Pubblicazione a mezzo internet: quando la rievocazione di una notizia del passato supera il legittimo diritto di cronaca?

Tribunale di Civitavecchia – Sentenza n. 1184 del 20.10.2023

Quando una notizia del passato, a suo tempo diffusa nel legittimo esercizio del diritto di cronaca, venga ad essere nuovamente pubblicata a distanza di un lasso di tempo significativo, sulla base di una libera scelta editoriale, l’attività svolta dal giornalista riveste solo un carattere storiografico per cui il diritto dell’interessato al mantenimento dell’anonimato sulla sua identità personale è prevalente, a meno che non sussista un rinnovato interesse pubblico ai fatti ovvero il protagonista abbia ricoperto o ricopra una funzione che lo renda pubblicamente noto.

Con questa interessante pronuncia il Tribunale di Civitavecchia fornisce una significativa lettura del delicato problema dei rapporti tra il diritto di cronaca e quello c.d. all’oblio, entrambi rilevanti e costituzionalmente garantiti.

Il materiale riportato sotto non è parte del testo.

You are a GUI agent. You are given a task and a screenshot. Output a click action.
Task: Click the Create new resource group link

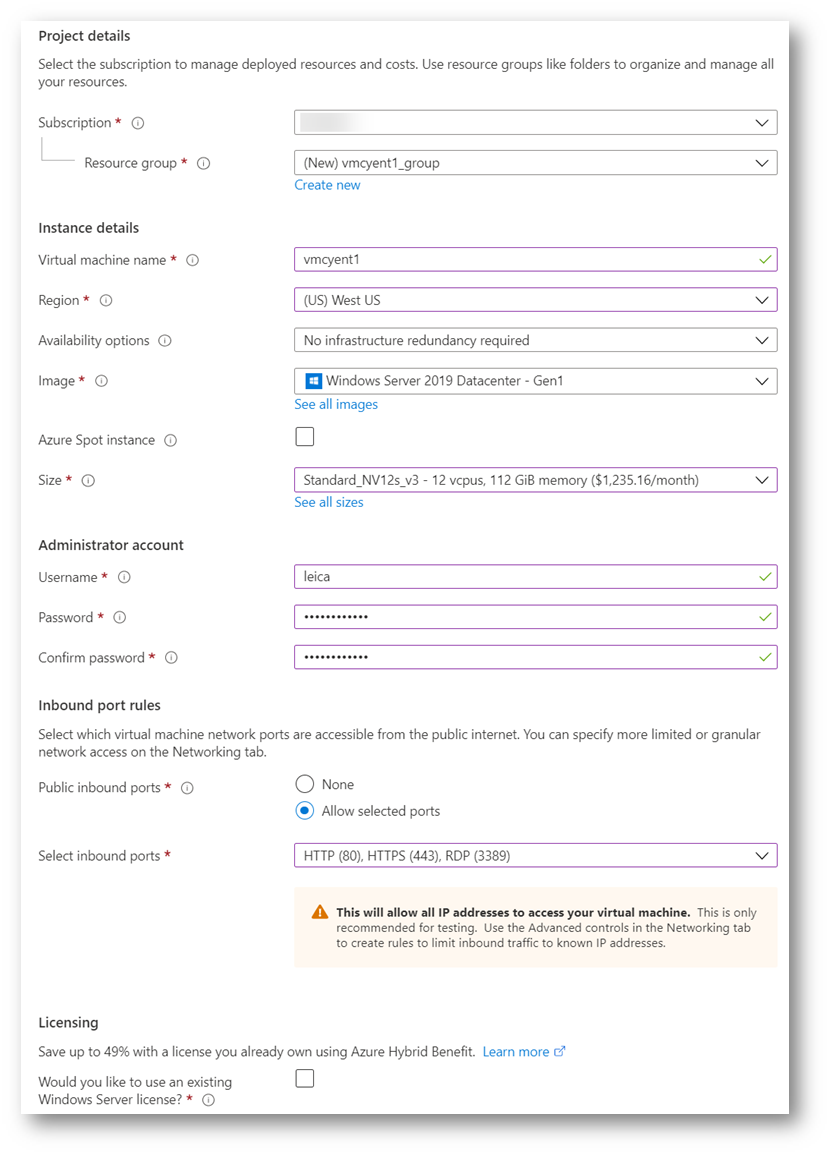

I Giudici laziali, infatti, nel dirimere una questione relativa ad una pubblicazione a mezzo internet di una notizia di reato dai contorni temporali remoti, hanno correttamente ritenuto che in questi casi non si eserciti il diritto di cronaca ma unicamente quello alla rievocazione storica di quei fatti.

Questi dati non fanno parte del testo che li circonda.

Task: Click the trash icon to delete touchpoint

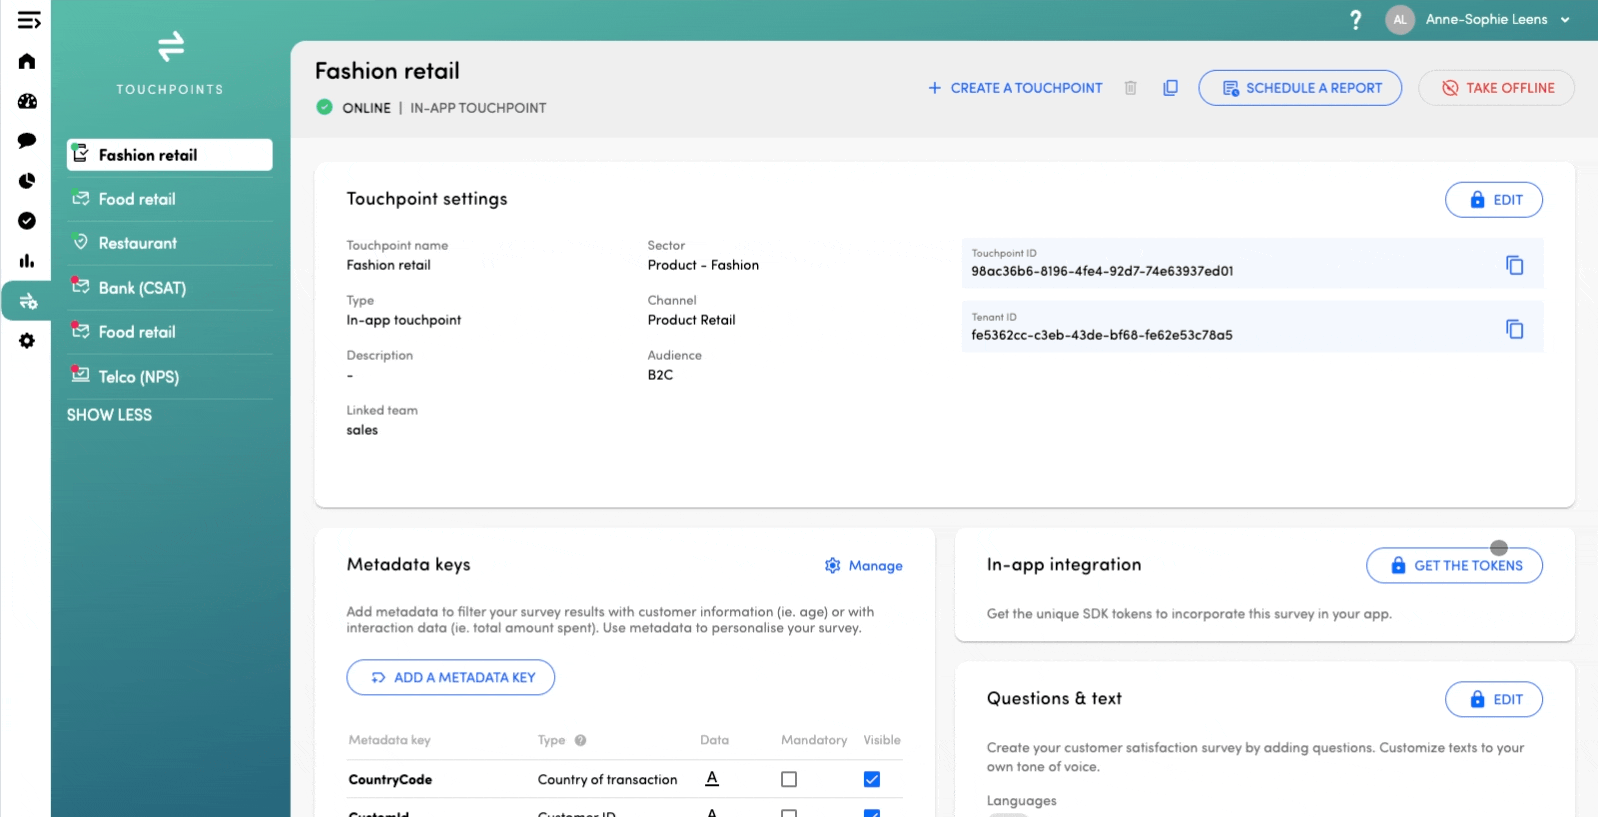Action: (x=1130, y=88)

Secondo il Tribunale, tuttavia, ciò non esclude a priori che in relazione all’evento del passato possano intervenire elementi nuovi tali per cui la notizia ritorni di attualità, per cui solo in questa ipotesi ritorna valido e legittimo l’esercizio del diritto di cronaca, dal momento che in assenza di questi elementi il tornare a diffondere una notizia del passato, anche se di sicura importanza in allora, costituisce esplicazione di un’attività storiografica che non può godere della stessa garanzia costituzionale prevista per il diritto di cronaca.

Ne consegue, quindi, che tale rievocazione, sempre che non riguardi personaggi che abbiano rivestito o rivestano tuttora un ruolo pubblico, ovvero fatti che per il loro stesso concreto svolgersi implichino il richiamo necessario ai nomi dei protagonisti, debba svolgersi sempre in forma anonima, perché nessuna particolare utilità può trarre chi fruisce di quell’informazione dalla circostanza che siano individuati in modo preciso coloro i quali tali atti hanno compiuto.

Comprensibilmente, dunque, il Tribunale precisa come, in definitiva, l’interesse alla conoscenza di un fatto, che costituisce manifestazione del diritto ad informare e ad essere informati e che rappresenta la spinta ideale che muove ogni ricostruzione storica, non implichi necessariamente la sussistenza di un analogo interesse alla conoscenza dell’identità della singola persona che quel fatto abbia compiuto, poiché l’identificazione personale, che rivestiva un sicuro interesse pubblico nel momento in cui il fatto avvenne, potrebbe divenire irrilevante, per i destinatari dell’informazione, una volta che il tempo sia trascorso e i fatti, anche se gravi, si siano sbiaditi nella memoria collettiva.